Here we have proposed the use of multiaxial radar charts as a framework for analyzing complex verbal behavior. Radar charts not only provide a unique form of visual analysis, they also allow researchers and practitioners to quantify the precise size of the verbal repertoire as first moment of area (Q). As an analytic tool, the radar chart may provide a framework for further studying certain aspects of language development, such as multiple control and functional interdependence.

As noted by Michael et al. (2011), “The simplicity of a principle does not protect us from the complexity of nature” (p. 3). An analysis of functional interdependence is necessary for a complete understanding of complex verbal behavior. Although multiple control does not presuppose the functional independence of the elementary verbal operants, it may obfuscate their uniquely controlling relations. The only way to achieve composite verbal behavior is by first conditioning the relevant component skills. Indeed, the whole is greater than the sum of its parts. A complete understanding of how functionally distinct atomic repertoires comprise complex verbal behavior requires a method for recording and measuring multiple-controlling variables (Palmer, 2012). Though multiple convergent control is never directly assessed, the notion of functional interdependence is premised upon an adequate sampling of the same verbal responses occurring across operant classes. Future research should examine the extent to which a VOX analysis accurately employs Skinner’s (1938) law of algebraic summation to predict the strength of convergent multiple control.

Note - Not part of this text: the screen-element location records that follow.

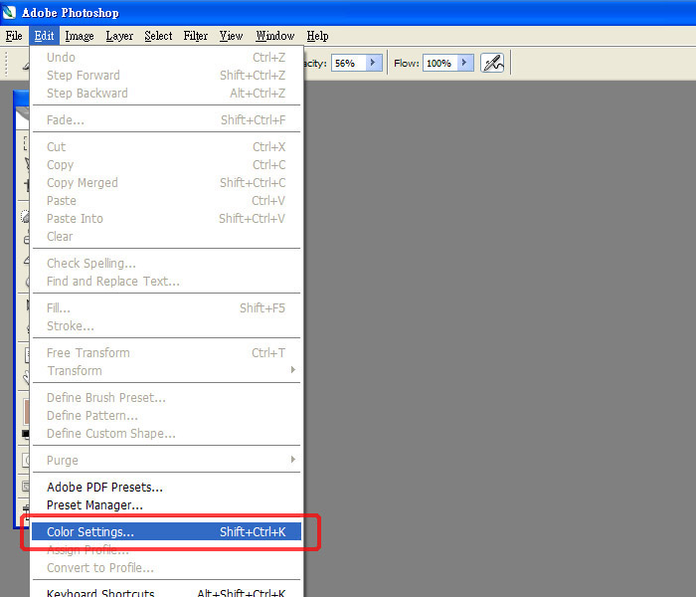Screen dimensions: 696x597
Task: Open the View menu
Action: [231, 36]
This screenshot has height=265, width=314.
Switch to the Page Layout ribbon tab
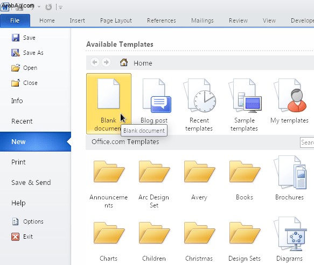click(116, 20)
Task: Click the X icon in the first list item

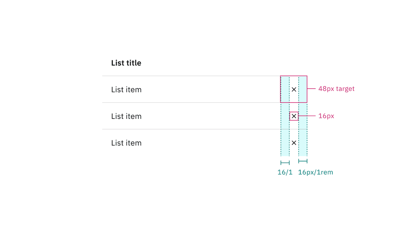Action: [294, 89]
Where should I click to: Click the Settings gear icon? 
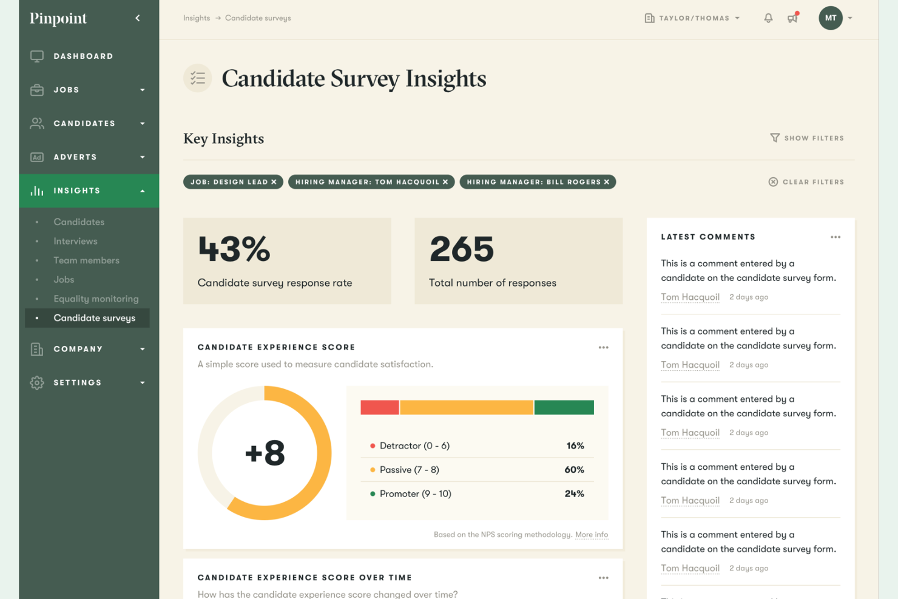[37, 383]
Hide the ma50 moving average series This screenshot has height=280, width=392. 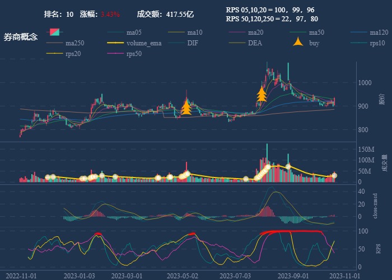316,32
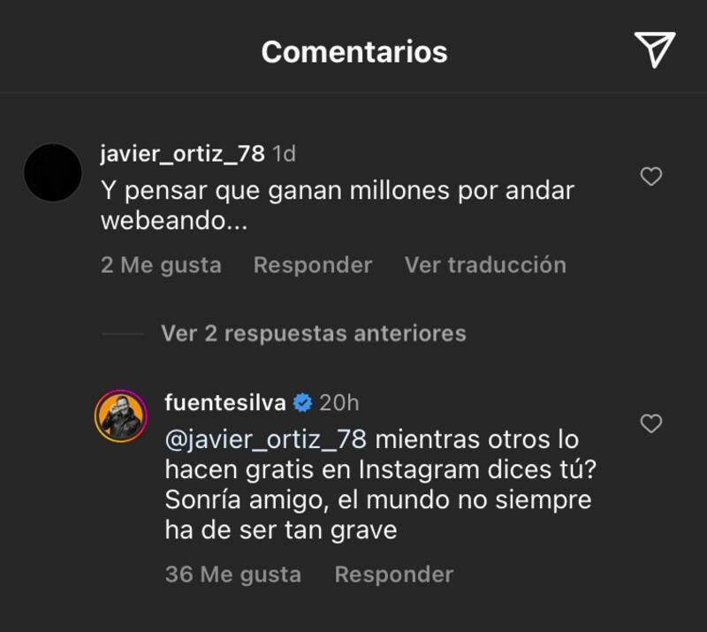View the "2 Me gusta" likes list

click(161, 264)
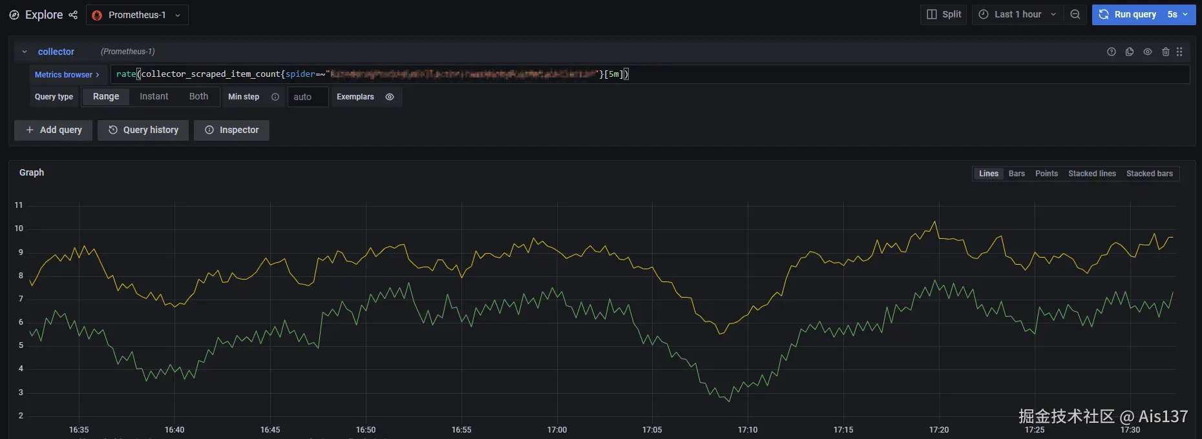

Although Skinner’s analysis omitted several steps between an infant’s babbling and a Shakespearean sonnet, Sturdy and Nicoladis (2017) implore language-development researchers to exhaust the framework of operant conditioning before proposing novel constructs. As other researchers have noted, achieving practical control over the individual operants of a developing verbal repertoire is a prerequisite to achieving practical control over complex verbal behavior (Pétursdóttir, 2018). Because the complex repertoire develops through successive approximations, it is not easily undone. The complex history of reinforcement cannot be forgotten.

The elementary verbal operants provide sufficient explanatory power for the development of complex verbal behavior, but a more sophisticated analytic method may be necessary for its prediction and control. The conventional, two-dimensional approach to measuring the strength of a given verbal operant may be insufficient for observing and recording complex language. Instead, we have proposed using multiaxial radar charts for this purpose. A precise measure of functional interdependence is essential to a scientific investigation of complex verbal behavior.